═════ SOURCE MATERIAL ═════

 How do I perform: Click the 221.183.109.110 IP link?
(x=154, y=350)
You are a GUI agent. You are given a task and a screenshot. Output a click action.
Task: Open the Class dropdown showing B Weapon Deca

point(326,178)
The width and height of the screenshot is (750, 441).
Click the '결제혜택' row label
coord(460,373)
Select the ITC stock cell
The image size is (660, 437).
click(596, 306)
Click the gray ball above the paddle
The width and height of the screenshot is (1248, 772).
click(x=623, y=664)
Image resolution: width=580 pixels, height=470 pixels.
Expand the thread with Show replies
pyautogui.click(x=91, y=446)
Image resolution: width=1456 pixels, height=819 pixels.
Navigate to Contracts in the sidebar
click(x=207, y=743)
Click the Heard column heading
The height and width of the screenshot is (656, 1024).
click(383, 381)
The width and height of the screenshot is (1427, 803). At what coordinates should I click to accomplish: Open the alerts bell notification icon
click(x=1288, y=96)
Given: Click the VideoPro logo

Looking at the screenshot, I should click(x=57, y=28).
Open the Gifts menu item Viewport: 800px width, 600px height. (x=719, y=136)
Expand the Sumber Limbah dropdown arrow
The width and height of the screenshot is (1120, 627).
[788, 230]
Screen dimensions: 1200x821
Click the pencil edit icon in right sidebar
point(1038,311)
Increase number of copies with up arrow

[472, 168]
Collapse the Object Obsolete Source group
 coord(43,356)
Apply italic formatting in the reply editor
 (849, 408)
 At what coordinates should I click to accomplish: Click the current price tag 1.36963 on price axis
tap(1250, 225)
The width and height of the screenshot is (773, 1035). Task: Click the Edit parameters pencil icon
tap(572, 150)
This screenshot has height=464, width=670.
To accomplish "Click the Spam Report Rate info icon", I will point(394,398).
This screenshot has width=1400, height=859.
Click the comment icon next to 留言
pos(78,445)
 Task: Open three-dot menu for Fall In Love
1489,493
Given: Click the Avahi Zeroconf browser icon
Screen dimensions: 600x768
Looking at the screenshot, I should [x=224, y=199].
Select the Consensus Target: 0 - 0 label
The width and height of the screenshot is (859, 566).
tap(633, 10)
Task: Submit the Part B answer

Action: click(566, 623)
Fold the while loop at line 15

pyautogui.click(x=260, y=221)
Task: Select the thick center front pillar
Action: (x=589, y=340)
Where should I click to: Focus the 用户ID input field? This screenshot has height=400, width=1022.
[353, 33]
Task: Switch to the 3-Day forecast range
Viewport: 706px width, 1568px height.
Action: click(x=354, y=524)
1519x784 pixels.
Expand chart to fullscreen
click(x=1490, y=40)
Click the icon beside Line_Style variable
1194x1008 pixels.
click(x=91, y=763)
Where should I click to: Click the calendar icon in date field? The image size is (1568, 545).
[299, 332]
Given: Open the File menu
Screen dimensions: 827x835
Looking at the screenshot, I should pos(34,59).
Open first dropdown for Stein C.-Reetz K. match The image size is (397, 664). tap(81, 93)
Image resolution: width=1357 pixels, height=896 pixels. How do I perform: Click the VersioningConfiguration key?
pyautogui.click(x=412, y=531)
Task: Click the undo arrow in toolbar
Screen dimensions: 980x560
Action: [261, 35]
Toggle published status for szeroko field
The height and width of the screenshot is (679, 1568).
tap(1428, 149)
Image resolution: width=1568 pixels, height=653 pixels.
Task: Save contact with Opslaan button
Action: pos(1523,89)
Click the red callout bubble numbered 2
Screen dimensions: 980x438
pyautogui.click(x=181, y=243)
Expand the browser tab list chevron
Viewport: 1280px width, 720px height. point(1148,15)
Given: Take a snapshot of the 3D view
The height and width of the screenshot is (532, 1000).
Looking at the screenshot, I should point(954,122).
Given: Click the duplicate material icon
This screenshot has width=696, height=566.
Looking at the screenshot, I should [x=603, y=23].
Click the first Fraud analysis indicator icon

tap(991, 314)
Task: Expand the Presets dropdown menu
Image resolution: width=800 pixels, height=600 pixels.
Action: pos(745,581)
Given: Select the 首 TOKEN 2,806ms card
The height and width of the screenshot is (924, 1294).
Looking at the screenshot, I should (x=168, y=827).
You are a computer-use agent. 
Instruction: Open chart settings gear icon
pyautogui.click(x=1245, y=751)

═════

**EXERCISE DESCRIPTION**
Reproduce word for word the lines of the records above, beginning at the first and ending with the line where "Click the Heard column heading" appears, and nothing past it.

**OUTPUT OF THE TASK**
 How do I perform: Click the 221.183.109.110 IP link?
(x=154, y=350)
You are a GUI agent. You are given a task and a screenshot. Output a click action.
Task: Open the Class dropdown showing B Weapon Deca

point(326,178)
The width and height of the screenshot is (750, 441).
Click the '결제혜택' row label
coord(460,373)
Select the ITC stock cell
The image size is (660, 437).
click(596, 306)
Click the gray ball above the paddle
The width and height of the screenshot is (1248, 772).
click(x=623, y=664)
Image resolution: width=580 pixels, height=470 pixels.
Expand the thread with Show replies
pyautogui.click(x=91, y=446)
Image resolution: width=1456 pixels, height=819 pixels.
Navigate to Contracts in the sidebar
click(x=207, y=743)
Click the Heard column heading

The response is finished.